Challenges to the corporate and federal axis were limited because, so far, net activists and protesters were not fighting on a united front.

"What we have now is 10 million lonely pamphleteers crying out on lonely street corners and not getting together as a block or getting together as opposition to traditional institutions," said Mr Barlow.

He said there were profound dangers in letting the government and business-backed view of what can be done online prevail because the net was at a pivotal moment in its development.

"If we design it to serve existing models of business and government and to follow short-term goals we will be bad ancestors," he said. "Do not, I beg you, be bad ancestors."

I don’t know enough about the history of journalism to compare the effectiveness of the pamphleteers with that of webloggers, but it seems to me that it might be premature to draw any conclusions. Perhaps the "10 million lonely pamphleteers" will get together soon.

A number of interesting organizations appear to have produced this conference, including Demos, The Work Foundation, and vitamin-e.

National Post delay

It’s amazing to note that five years after the web was adopted by the mainstream media, it’s still not being used properly. Canada’s National Post displays the following image when introducing its columnists:

National Post advertisement

The two main advantages of the Internet are its global reach and its speed. In this case the National Post purposely negates the second benefit, and so undermines the new medium’s value. Does that make sense?

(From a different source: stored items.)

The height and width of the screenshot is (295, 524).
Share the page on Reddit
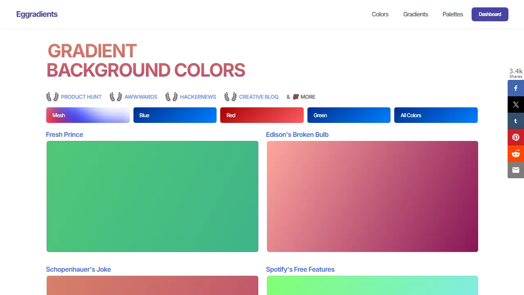[x=515, y=153]
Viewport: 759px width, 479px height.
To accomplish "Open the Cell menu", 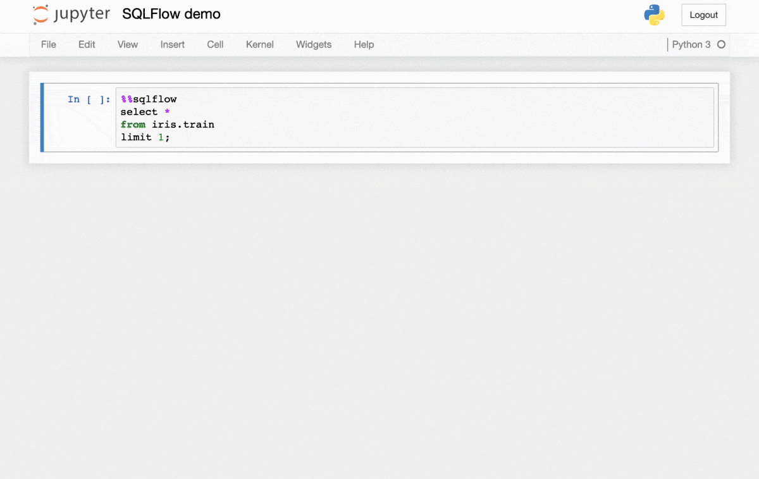I will [215, 44].

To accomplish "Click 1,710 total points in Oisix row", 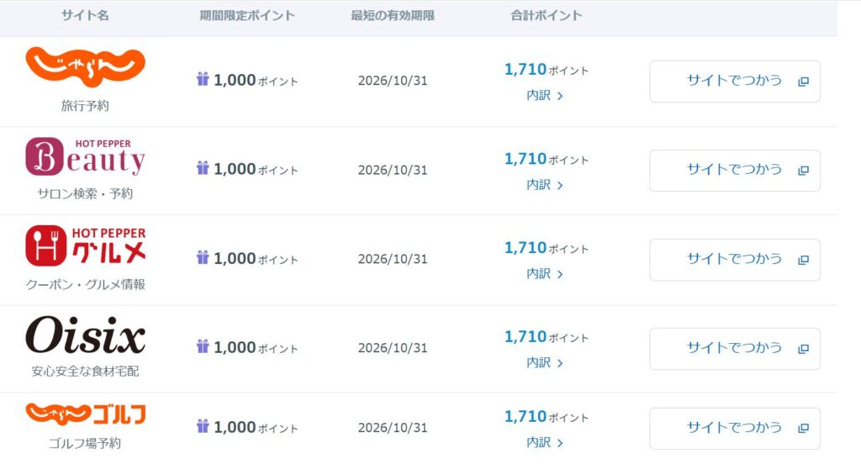I will click(x=526, y=337).
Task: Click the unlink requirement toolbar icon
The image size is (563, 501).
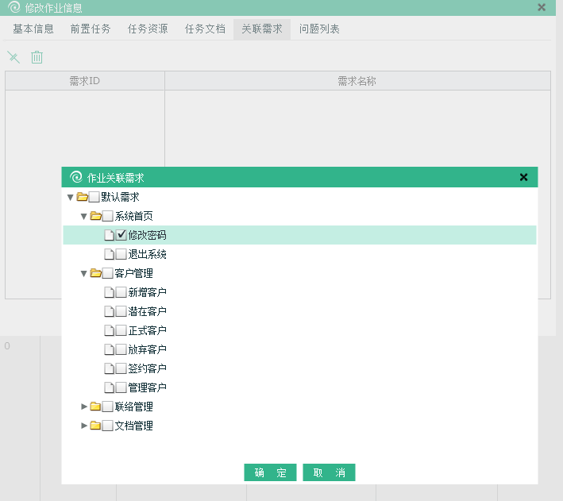Action: (13, 57)
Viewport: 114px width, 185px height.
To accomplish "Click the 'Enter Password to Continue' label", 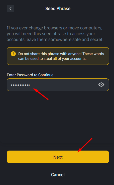I will pyautogui.click(x=30, y=75).
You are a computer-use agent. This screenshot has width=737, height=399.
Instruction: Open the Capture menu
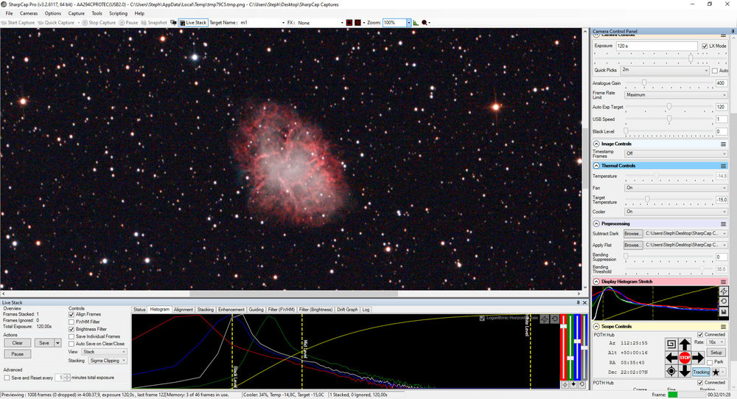click(76, 13)
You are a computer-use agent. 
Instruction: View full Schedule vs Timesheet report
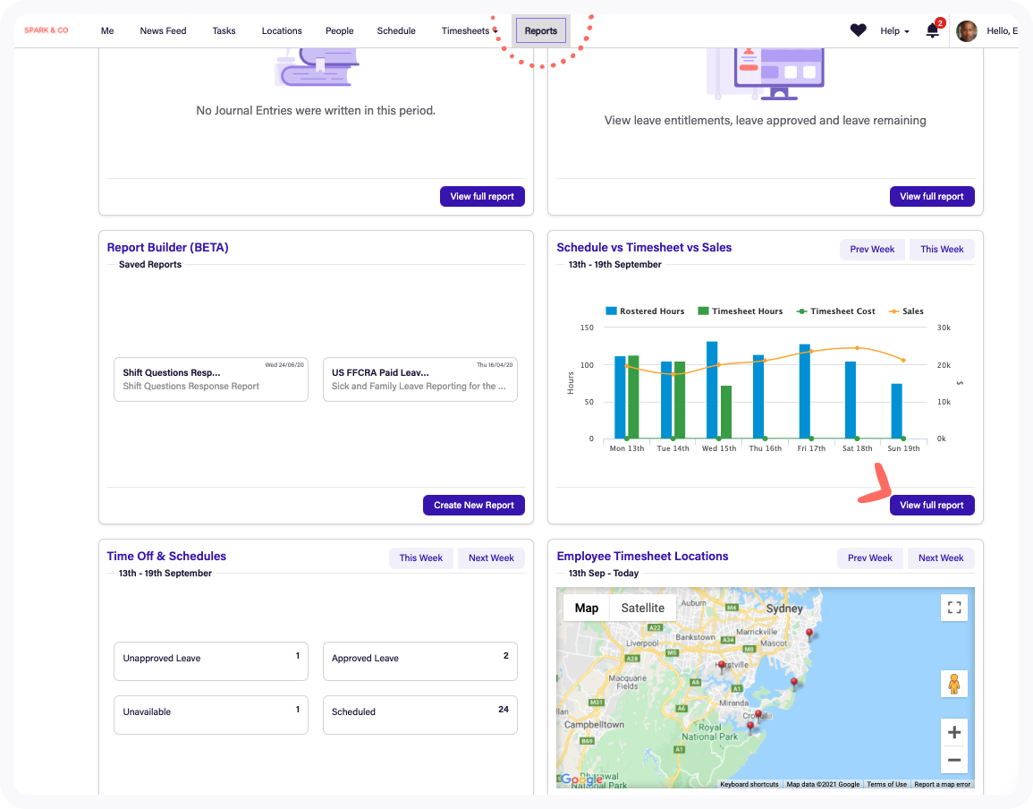pyautogui.click(x=931, y=505)
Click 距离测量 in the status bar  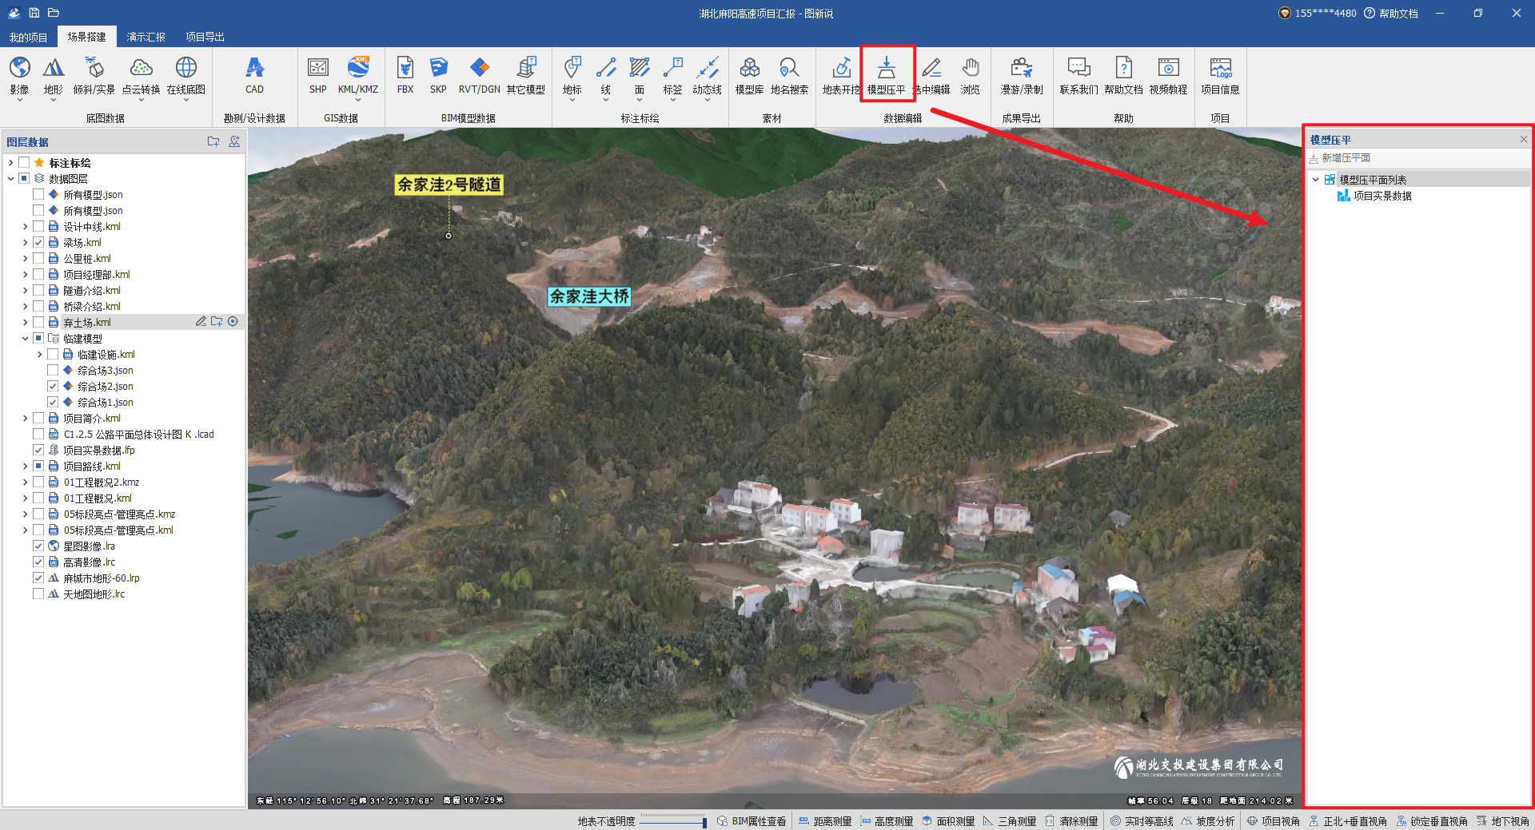(x=825, y=821)
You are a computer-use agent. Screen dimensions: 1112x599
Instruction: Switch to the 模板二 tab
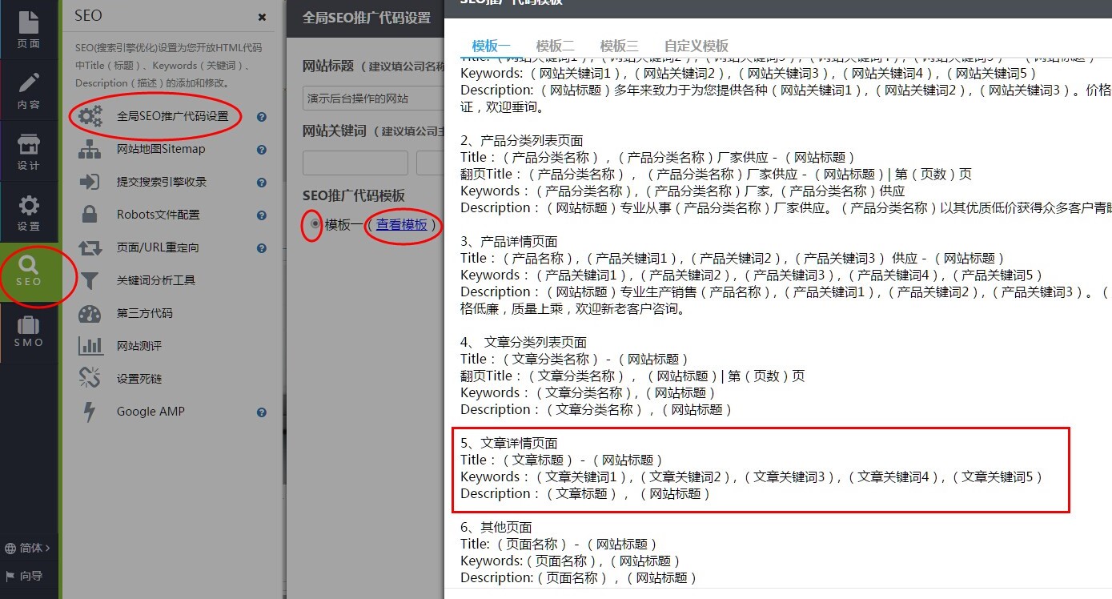pos(555,46)
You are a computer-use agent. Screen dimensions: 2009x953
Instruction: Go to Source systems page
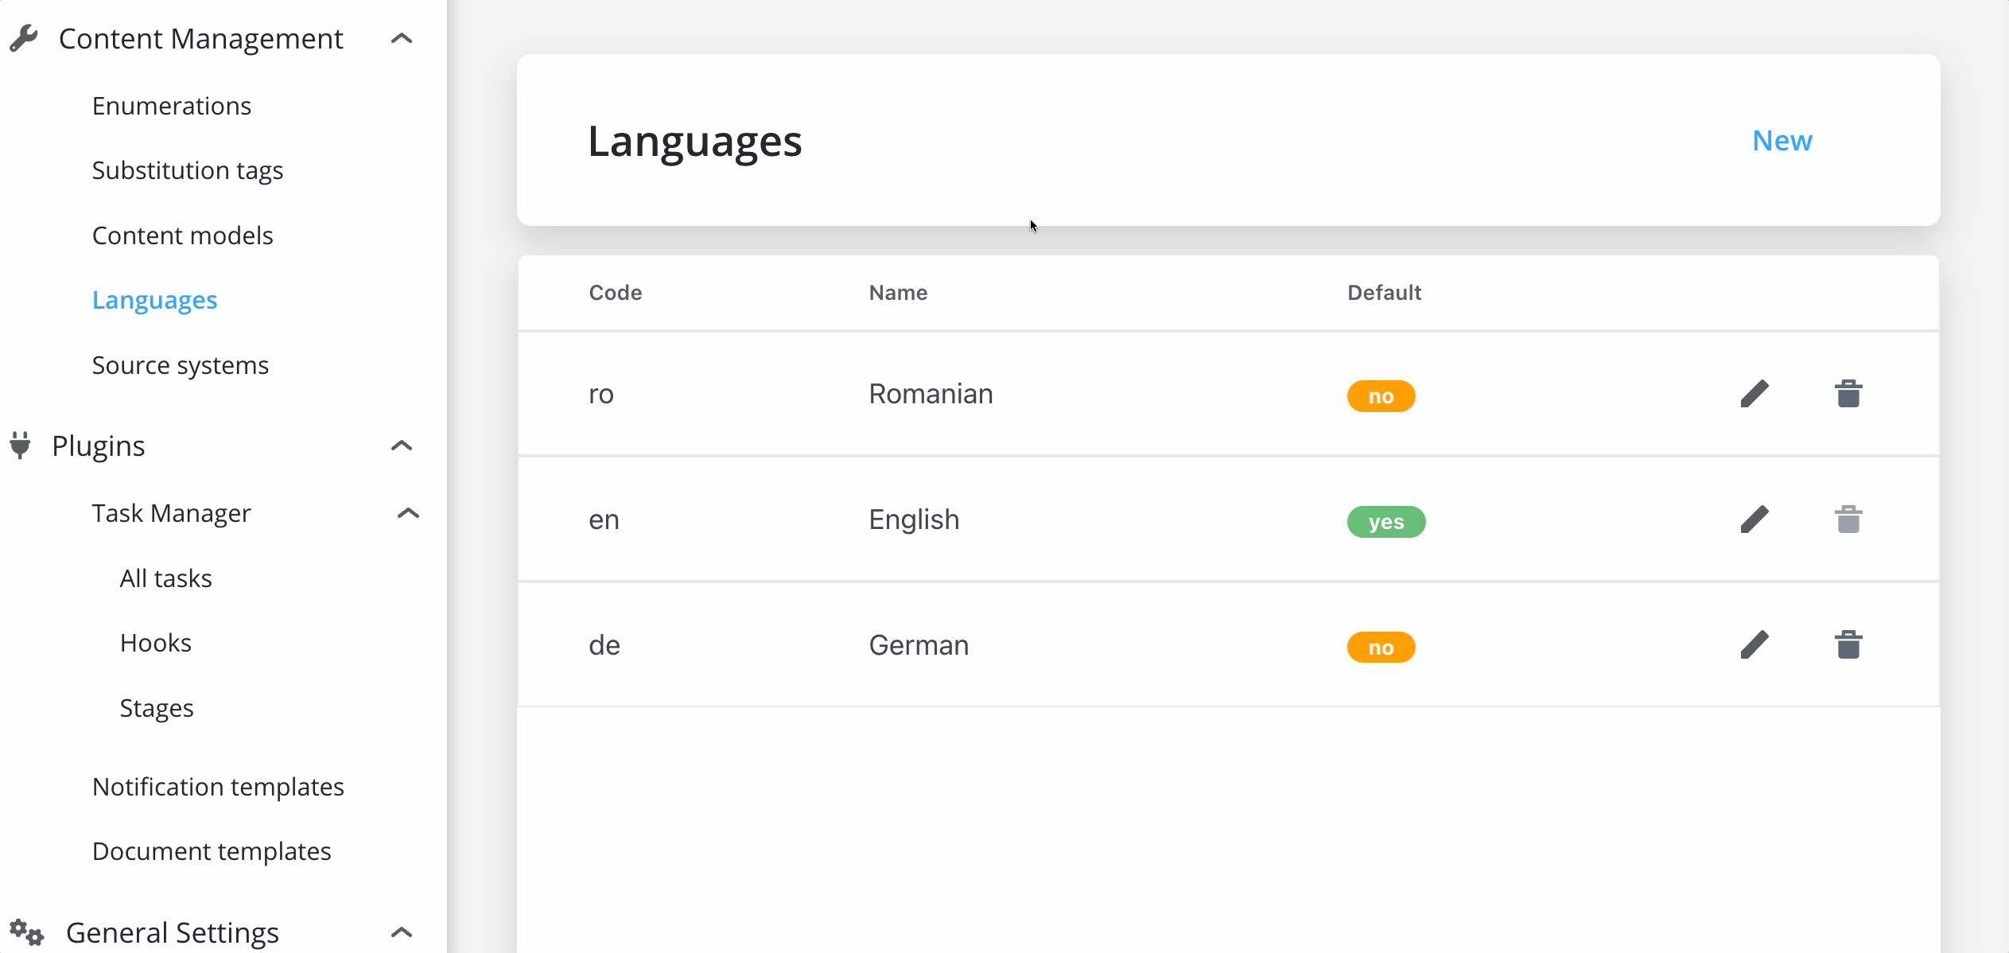[x=181, y=365]
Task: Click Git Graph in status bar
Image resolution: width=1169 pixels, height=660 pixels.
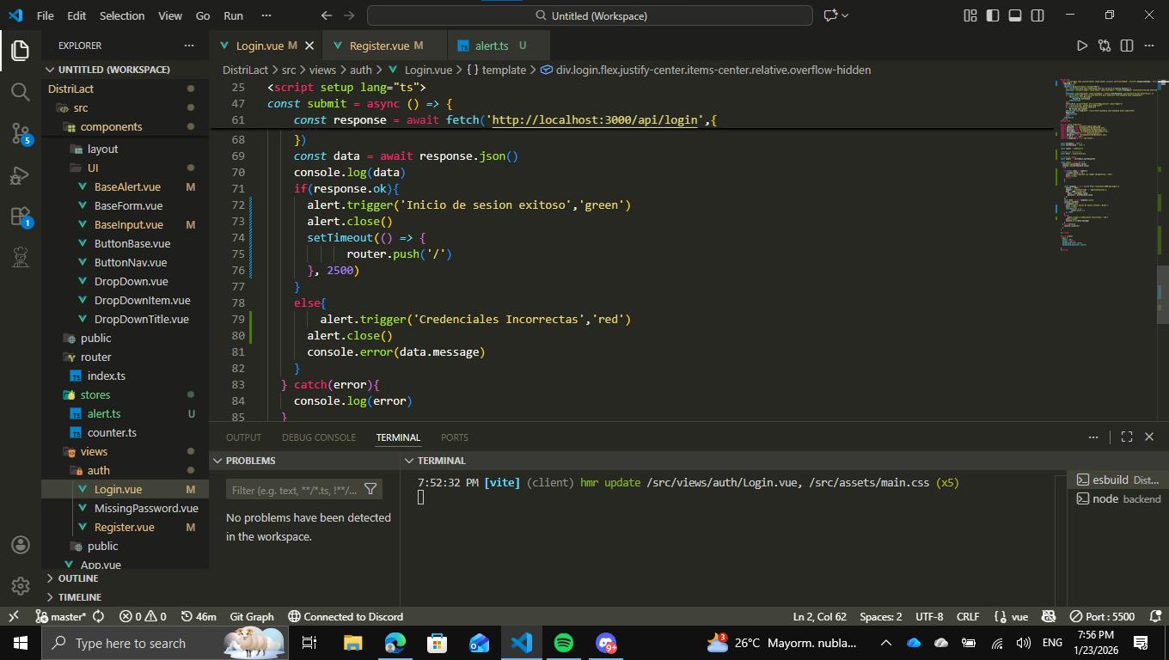Action: tap(252, 616)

Obviously they want you to buy the newspaper instead of reading the free web site, but to those of us living in places where a subscription is either unavailable or prohibitively expensive, this artificial constraint on a technology’s natural strengths seems increasingly absurd.

Failures to face reality

This week’s Economist contains a review of a new book that sounds interesting: What Management Is: How it Works and Why it’s Everyone’s Business by Joan Magretta and Nan Stone (Economist.com | Management | The wood as well as the trees). The line that caught my eye was:

Management is about understanding people and all the heartache that flesh is heir to. "Failures of strategy", she [Magretta] says, "are often failures to face reality." This echoes some of the most original current writing about management, where the findings of psychology and sociology are applied to the building of organisations.

A diversity of food

Yesterday, while waiting in line for the cashier at the grocery store I looked to my left and right. On my right were lots of exotic convenience foods, such as single servings of Thai pineapple rice, and on my left I saw “instant Miso soup”, “Organic Japanese green tea” and bottles of Sake. This was in a small urban branch of Sainsbury’s, although admittedly it was in central London.

I can’t think of an aspect of British life that has changed as much as food in the last three decades. If you transported someone here from even 1980 they wouldn’t recognise the country’s culinary choices at all. Prospect magazine wants to provoke a debate and so has asked Did British food really get better? It’s an interesting question. There can be no doubt that British food has changed.